TEKS YANG DIBERIKAN
——————

Tiga Derajat Ihsan

Ihsan merupakan inti iman, ruh dan kesempurnaannya. Tempat persinggahan ihsan ini menghimpun semua tempat persinggahan iyyaka na’budu wa iyyaka nasta’in, yang berarti semuanya tercakup di dalamnya. Semua yang telah dibicarakan dalam buku ini sejak awal hingga tempat ini termasuk bagian ihsan.

“Tidak ada balasan ihsan kecuali ihsan (pula).” (Ar-Rahman: 60).

Menurut Syaikh (Ibnu Taimiyah), ihsan menghimpun semua hakikat, yaitu hendaklah engkau menyembah Allah seakan-akan engkau dapat melihat-Nya. Tentang makna ayat ini menurut Ibnu Abbas dan para mufasir, tidak ada balasan bagi orang yang mengucapkan la ilaha illallah dan beramal sesuai dengan apa yang dibawa Muhammad Shallallahu Alaihi wa Sallam, selain dari surga.

——————

MATERI YANG DITAMPILKAN

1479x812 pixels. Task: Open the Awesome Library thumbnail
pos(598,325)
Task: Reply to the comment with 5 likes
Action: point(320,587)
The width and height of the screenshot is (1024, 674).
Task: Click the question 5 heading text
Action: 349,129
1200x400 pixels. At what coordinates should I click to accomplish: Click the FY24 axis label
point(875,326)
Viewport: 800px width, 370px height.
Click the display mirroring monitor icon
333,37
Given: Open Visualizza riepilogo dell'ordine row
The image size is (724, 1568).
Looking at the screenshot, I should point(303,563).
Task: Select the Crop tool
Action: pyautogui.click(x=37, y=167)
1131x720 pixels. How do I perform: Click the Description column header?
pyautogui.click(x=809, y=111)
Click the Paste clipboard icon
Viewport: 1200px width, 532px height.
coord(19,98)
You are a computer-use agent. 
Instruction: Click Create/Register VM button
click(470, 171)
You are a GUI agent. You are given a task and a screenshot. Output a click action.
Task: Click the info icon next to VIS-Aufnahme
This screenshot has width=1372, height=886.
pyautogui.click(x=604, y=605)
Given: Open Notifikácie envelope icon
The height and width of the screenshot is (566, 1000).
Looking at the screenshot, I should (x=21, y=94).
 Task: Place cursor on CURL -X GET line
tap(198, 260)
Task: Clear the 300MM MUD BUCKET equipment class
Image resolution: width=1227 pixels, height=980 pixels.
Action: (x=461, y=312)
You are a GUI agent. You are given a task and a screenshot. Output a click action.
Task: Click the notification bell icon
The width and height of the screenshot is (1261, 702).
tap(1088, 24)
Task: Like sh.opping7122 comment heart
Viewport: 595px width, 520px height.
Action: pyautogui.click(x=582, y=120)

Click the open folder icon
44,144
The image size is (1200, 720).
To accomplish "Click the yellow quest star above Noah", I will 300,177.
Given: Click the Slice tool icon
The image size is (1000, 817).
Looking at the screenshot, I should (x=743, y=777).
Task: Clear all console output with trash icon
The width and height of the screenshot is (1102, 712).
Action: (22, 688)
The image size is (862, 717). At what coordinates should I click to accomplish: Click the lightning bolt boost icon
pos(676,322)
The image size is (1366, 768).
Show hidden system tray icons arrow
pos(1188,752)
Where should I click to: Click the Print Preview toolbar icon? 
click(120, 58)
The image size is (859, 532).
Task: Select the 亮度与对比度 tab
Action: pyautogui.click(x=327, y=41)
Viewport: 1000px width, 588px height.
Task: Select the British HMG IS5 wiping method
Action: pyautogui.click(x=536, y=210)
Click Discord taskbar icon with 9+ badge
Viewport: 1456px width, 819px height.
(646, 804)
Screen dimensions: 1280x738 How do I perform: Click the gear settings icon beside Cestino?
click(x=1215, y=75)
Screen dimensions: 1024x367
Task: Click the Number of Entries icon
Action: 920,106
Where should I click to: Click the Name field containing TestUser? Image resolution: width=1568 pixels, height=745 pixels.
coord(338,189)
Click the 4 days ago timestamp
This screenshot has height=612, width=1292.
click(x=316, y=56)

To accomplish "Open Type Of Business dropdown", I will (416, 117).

——————

SOAL LATIHAN
- a) Ketik ulang bagian teks tentang ihsan dari "Menurut Syaikh (Ibnu" sampai "selain dari surga.", termasuk kedua bagian tersebut.
- b) Dalam teks tentang ihsan, menurut Ibnu Abbas dan para mufasir, apa balasan bagi orang yang mengucapkan la ilaha illallah dan beramal sesuai dengan apa yang dibawa Muhammad Shallallahu Alaihi wa Sallam?
Entri-entri tersebut tidak diperlukan untuk mengerjakan soal.

HASIL YANG DIHARAPKAN
- a)
Menurut Syaikh (Ibnu Taimiyah), ihsan menghimpun semua hakikat, yaitu hendaklah engkau menyembah Allah seakan-akan engkau dapat melihat-Nya. Tentang makna ayat ini menurut Ibnu Abbas dan para mufasir, tidak ada balasan bagi orang yang mengucapkan la ilaha illallah dan beramal sesuai dengan apa yang dibawa Muhammad Shallallahu Alaihi wa Sallam, selain dari surga.

- b) Balasannya adalah surga.